Devlin’s post about the war was shared by his editor at The National Pulse, Breitbart alum Raheem Kassam, who also happens to be the maître d’ of MAGA Washington as co-owner of Butterworth’s, the Capitol Hill
clubhouse for Trump officials and hangers-on. Kassam doesn’t post a lot of negative commentary about the president, but he’s been sharing bad polling about the war—e.g., the RealClearPolitics average showing that 54 percent of Americans now disapprove of the war, with a trendline that should deeply concern the White House.
By now, we know
that elites and thinkers on the populist right—Kassam, Tucker Carlson, Megyn Kelly—hate this war even as most Republicans remain aligned with Trump. Despite some slippage since the war began, polls show that around 80 percent of Republicans still support it. Republicans alone, though, didn’t elect Trump—and their support won’t be enough to defend the G.O.P. majority on Capitol Hill this November. It was swing voters (suburban dads, independents) and
low-propensity types (young men, Latinos) that gave Trump the margins he needed to defeat Kamala Harris in 2024. Those voters are now gone.

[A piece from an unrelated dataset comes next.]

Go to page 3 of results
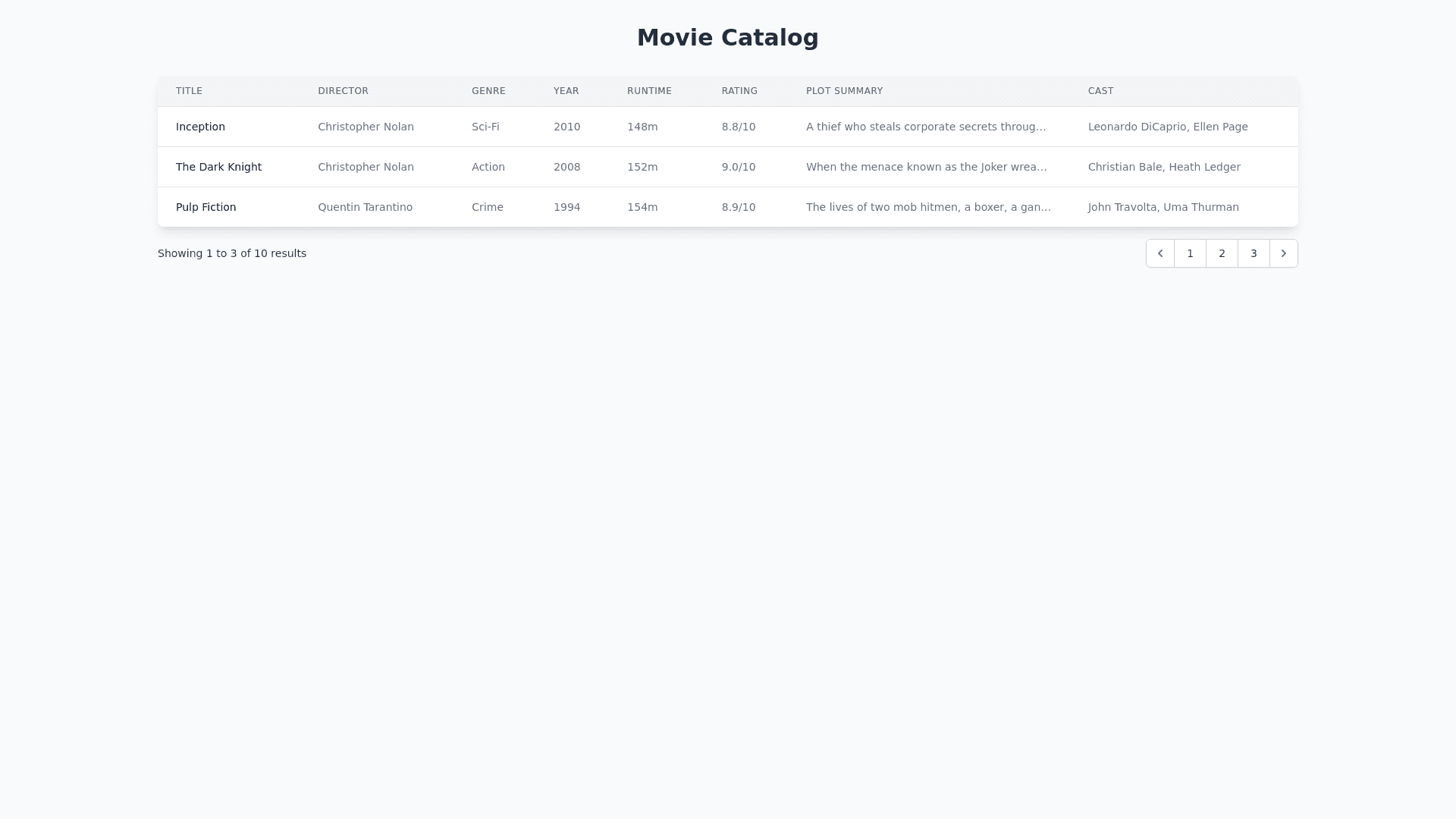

A year ago, male voters aged 18-29 gave Trump a 55 percent approval rating, according to polling from SocialSphere. Before the war, that number had dropped to 45 percent. Since the war? It’s fallen further, with just 38 percent of young men approving of the president. It gets worse. His approval rating among those coveted Latino
voters is just 32 percent, according to YouGov and The Economist. Meanwhile, Trump’s approval rating among independent voters is now at toilet-sniffing levels, a lowly 22 percent in the same poll, with even lower support for the war in Iran.
Those are calamitous numbers for a president just over one year into his term. Remarkably, almost all of it is self-inflicted. But the Republican death march to the midterms is not surprising because Trump did the one thing you’re
never supposed to do in politics: He looked voters in the eye, made promises, and then turned around and broke them.